╭─ GIVEN INFORMATION

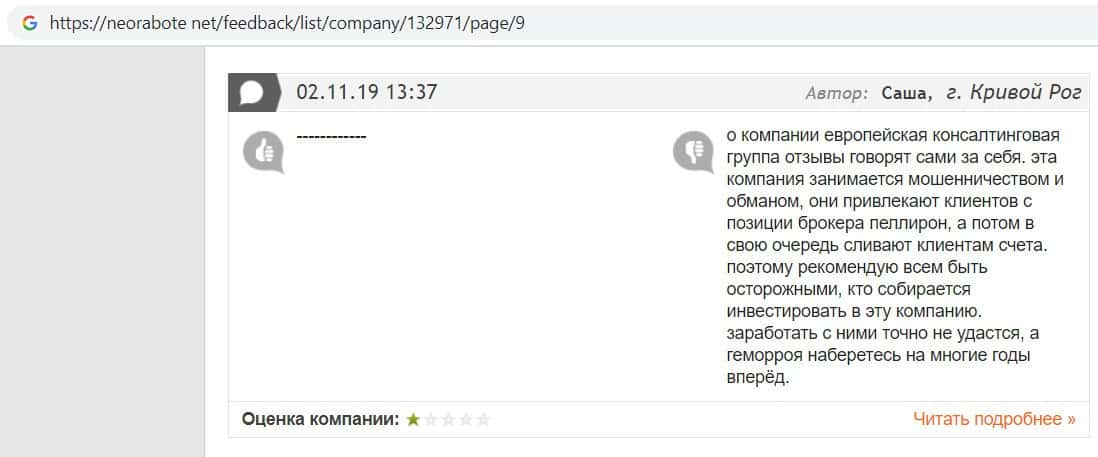Click the last review word 'вперёд.'
The height and width of the screenshot is (457, 1098).
[759, 378]
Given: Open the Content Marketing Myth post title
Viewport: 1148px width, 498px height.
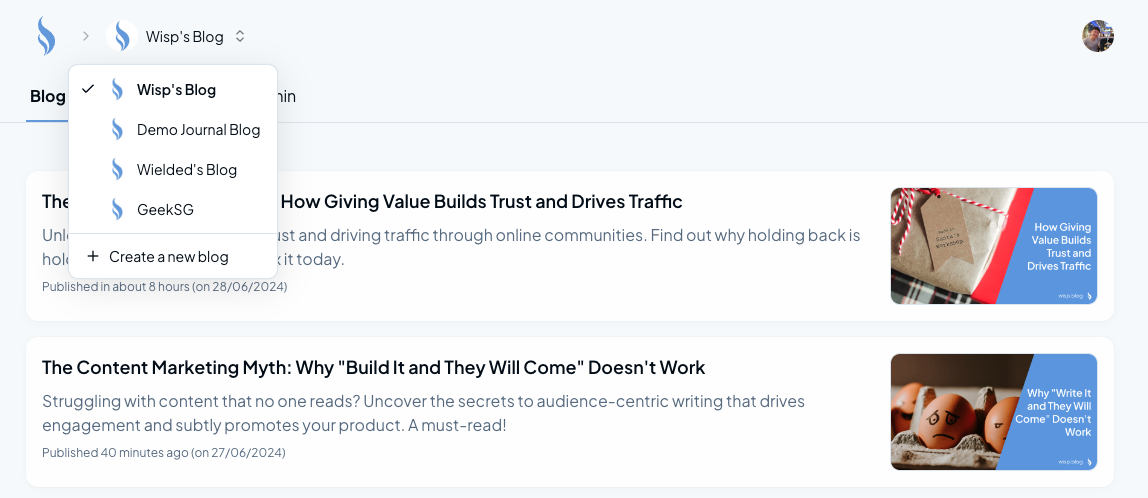Looking at the screenshot, I should (x=373, y=367).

╰─

### EXERCISE AIM
Copy every line of the listing above word for word, and leave the pictures out of your answer.

### THE OUTPUT
Click the last review word 'вперёд.'
The height and width of the screenshot is (457, 1098).
[759, 378]
Given: Open the Content Marketing Myth post title
Viewport: 1148px width, 498px height.
Looking at the screenshot, I should (x=373, y=367).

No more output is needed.